* Material provided
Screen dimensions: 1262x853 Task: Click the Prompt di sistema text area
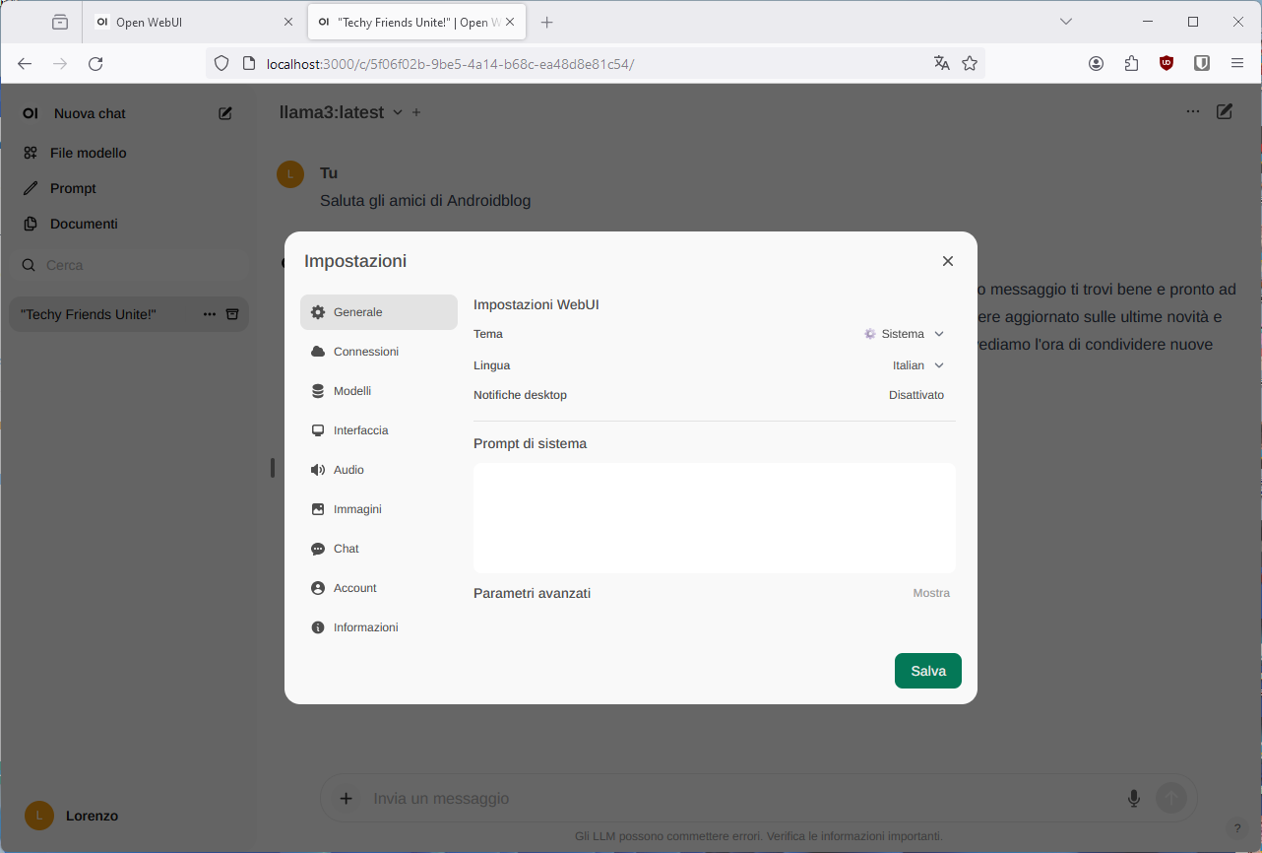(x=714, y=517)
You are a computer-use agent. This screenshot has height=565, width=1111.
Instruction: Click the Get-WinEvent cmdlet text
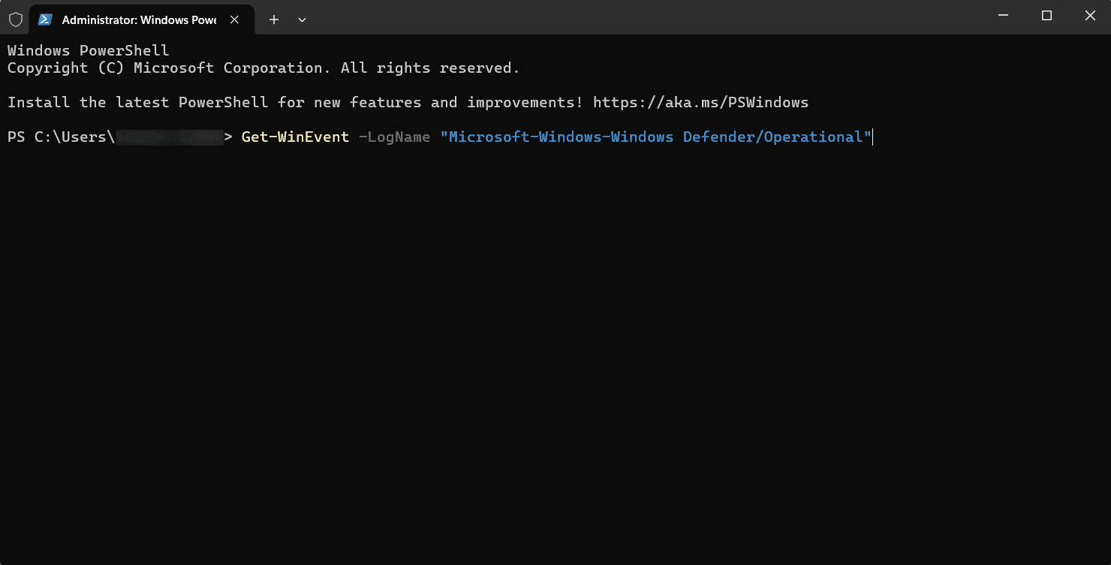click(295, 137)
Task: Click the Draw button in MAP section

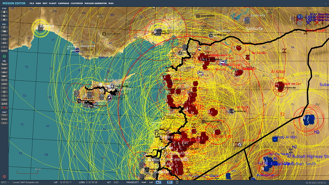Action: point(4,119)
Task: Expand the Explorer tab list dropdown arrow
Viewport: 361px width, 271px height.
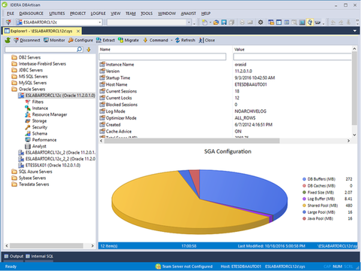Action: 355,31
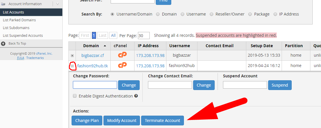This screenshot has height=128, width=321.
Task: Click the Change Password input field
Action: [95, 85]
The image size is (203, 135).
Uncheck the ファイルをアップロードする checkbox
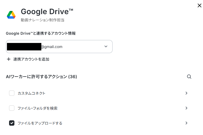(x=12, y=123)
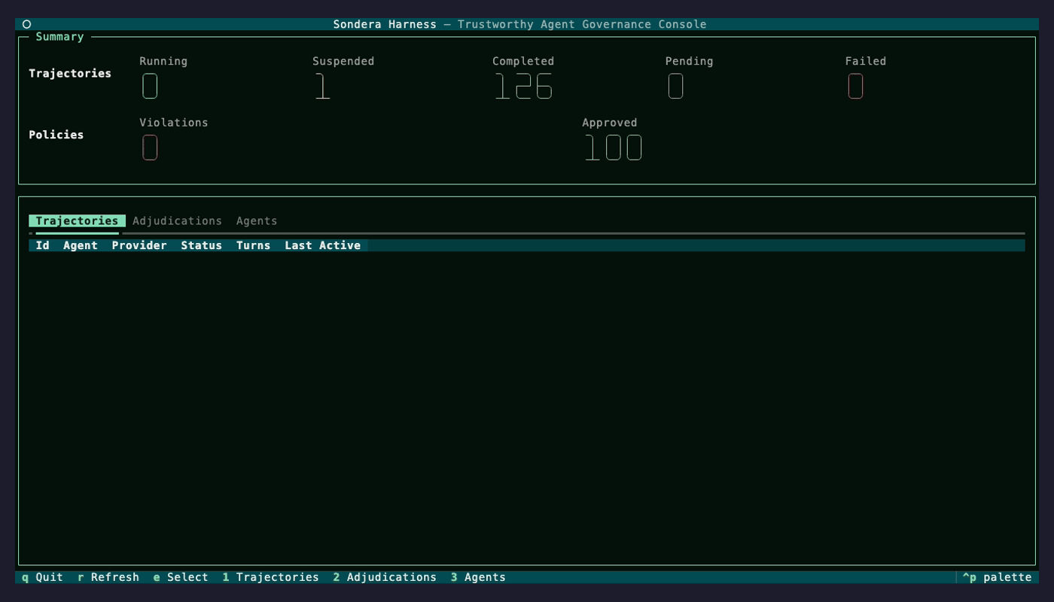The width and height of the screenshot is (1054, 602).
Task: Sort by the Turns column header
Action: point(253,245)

* Exercise objective
Please copy everything from the line containing "Task: Expand the" down through the end of the records word for word, leaving the pictures out of your answer.

* The completed task
Task: Expand the Explorer tab list dropdown arrow
Viewport: 361px width, 271px height.
Action: 355,31
This screenshot has height=128, width=321.
Task: Click the Change Password input field
Action: [95, 85]
The image size is (203, 135).
Uncheck the ファイルをアップロードする checkbox
(x=12, y=123)
The width and height of the screenshot is (1054, 602).
Task: Sort by the Turns column header
Action: point(253,245)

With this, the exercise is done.